In contrast with the Davisons, however, Bell had become fond of his adopted country. According to Dalhousie, he was indignant at always being considered a foreigner because of his religion and origin. Perhaps he had dreamed, as had the Hart family – and as his speculations in land and his interest in sawmills suggest – of linking his family’s future with the destiny of the Saint-Maurice region, even though he was only the lessee of the ironworks. The change in the political context, the choices made by his children, and above all his extravagances as a grand seigneur, which consumed his profits and his domain, destroyed this dream, if it had ever had any reality. Instead of a kingdom he bequeathed to his children an estate so heavily mortgaged that they had no choice but to refuse it.
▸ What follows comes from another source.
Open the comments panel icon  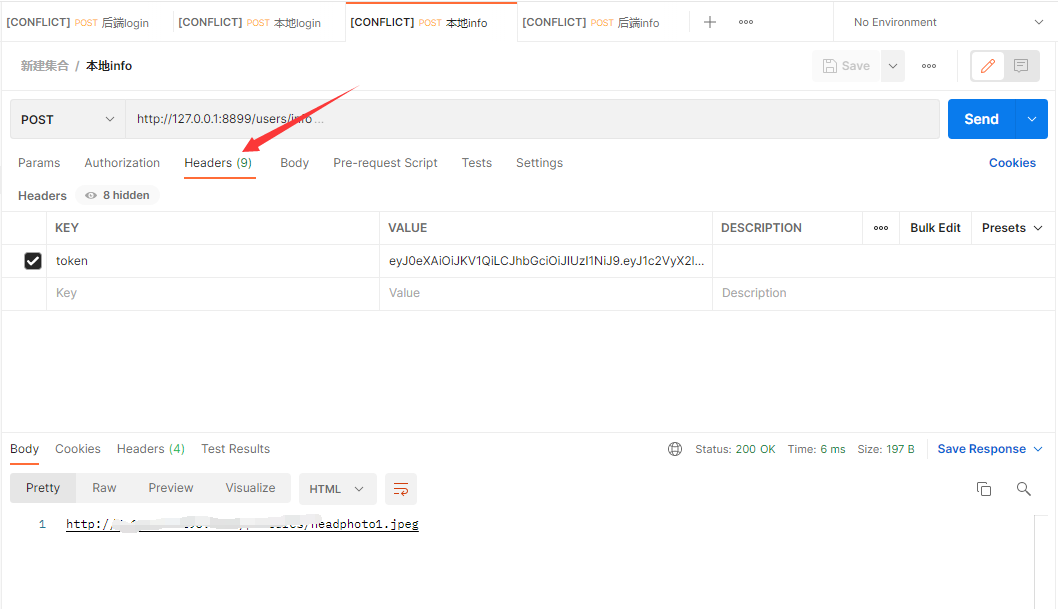(x=1021, y=66)
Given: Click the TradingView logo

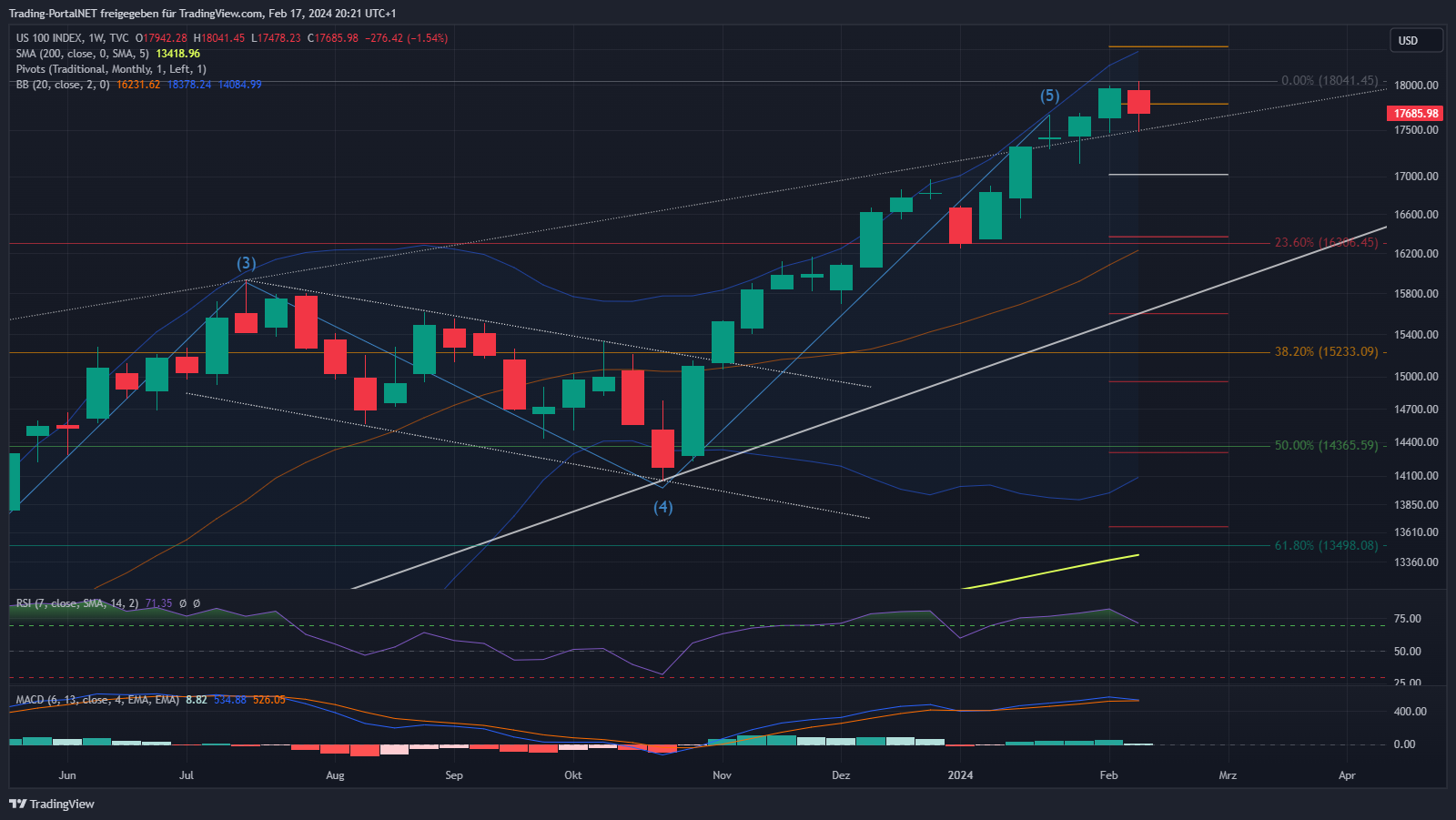Looking at the screenshot, I should click(x=52, y=804).
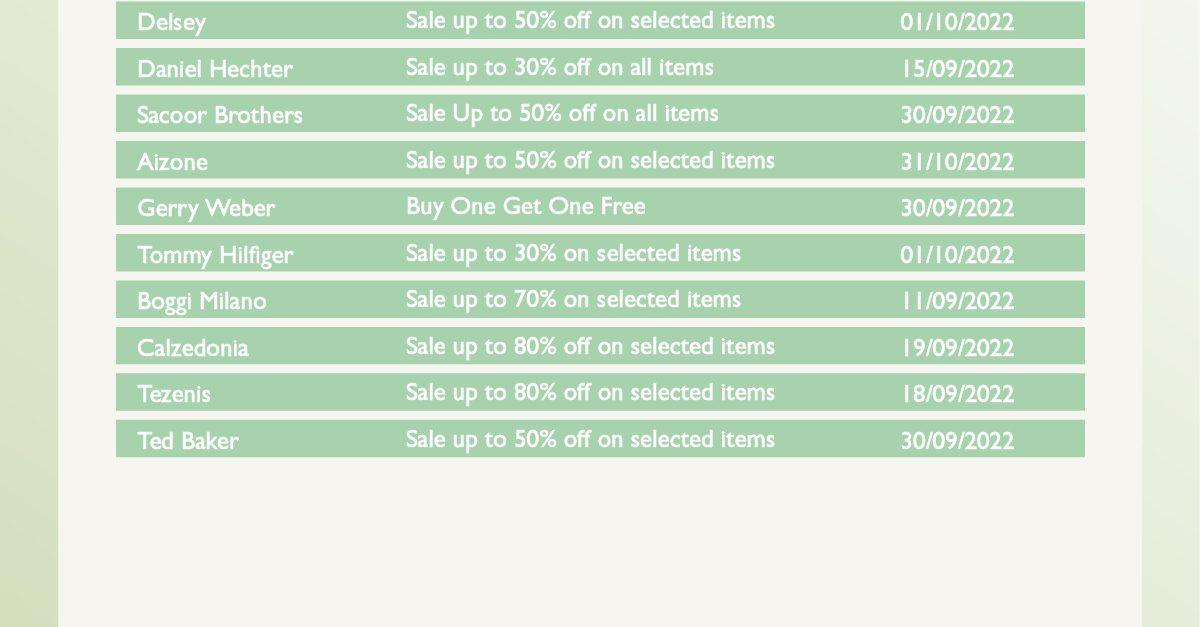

[Parks Canada has computerized information on the Saint-Maurice ironworks, including a wealth of detail on Mathew Bell; it is derived mainly from the Quebec Gazette, the appendices to the Journals of the House of Assembly, minute-books of notaries of Quebec and Trois-Rivières, registry offices, the Archives judiciaires du Québec, and various collections at the ANQ and the PAC. Although substantial, this documentation on Bell does not make up for the loss of records: the financial records of Monro and Bell, Bell and Stewart, and the Saint-Maurice ironworks are all missing, and only a few fragments of Bell’s own correspondence have survived. Thus, our knowledge of Bell as a person and of his activities is limited and interpretation difficult. Moreover, Bell has not been the subject of an extended study. The biography by Francis-Joseph Audet* and Édouard Fabre Surveyer in Les députés de Saint-Maurice et de Buckinghamshire, 26–34, is an account which does not delve beyond the main facts and events of his life. Three recent studies are, however, useful in understanding Bell’s role at the Saint-Maurice ironworks: Réal Boissonneault et Michel Bédard, La structure chronologique des forges du Saint-Maurice, des débuts à 1883 (Québec, 1980); H. C. Pentland, Labour and capital in Canada, 1650–1860, ed. Paul Phillips (Toronto, 1981); Roch Samson, Les ouvriers des forges du Saint-Maurice: aspects démographiques (1762–1851) (Parks Canada, National Hist. Parks and Sites Branch, Microfiche report, no.119, Ottawa, 1983). m.b., a.b., and j.h.]